### Exercise input
====================
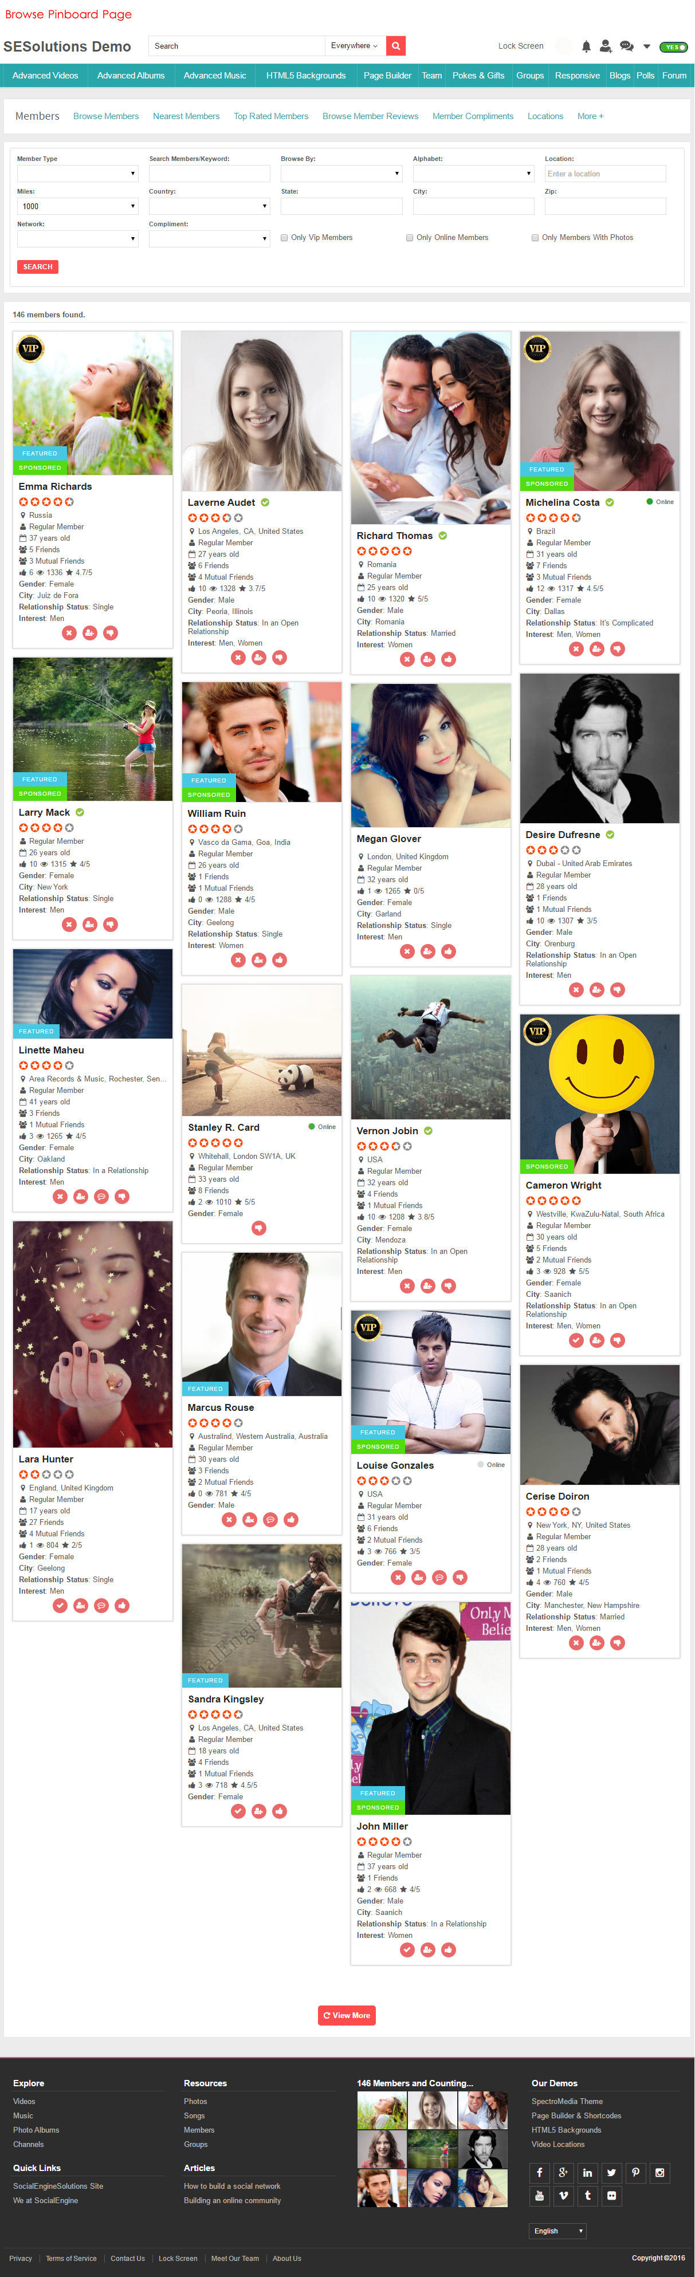Click the LinkedIn footer icon

click(x=588, y=2172)
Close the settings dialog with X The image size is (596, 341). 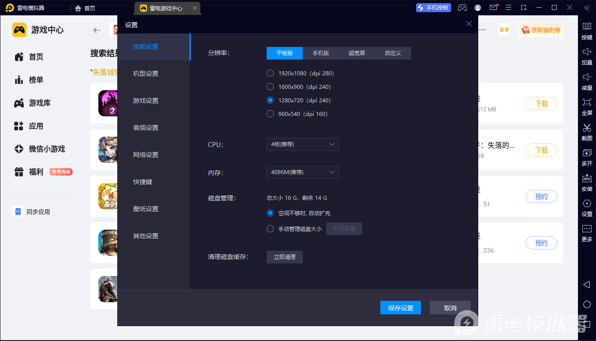click(469, 24)
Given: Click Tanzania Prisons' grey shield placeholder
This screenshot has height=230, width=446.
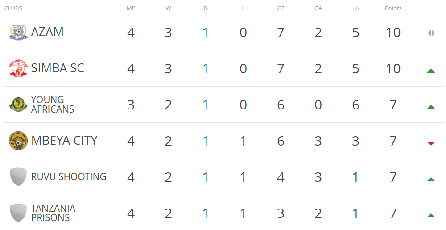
====================
### Written exercise
Can you format the lines as a JSON list of strings, one string per line, starting at the line containing "Given: Click Tanzania" and ending at the end of the items, with blank lines and pictures left out?

### The output
[
  "Given: Click Tanzania Prisons' grey shield placeholder",
  "This screenshot has height=230, width=446."
]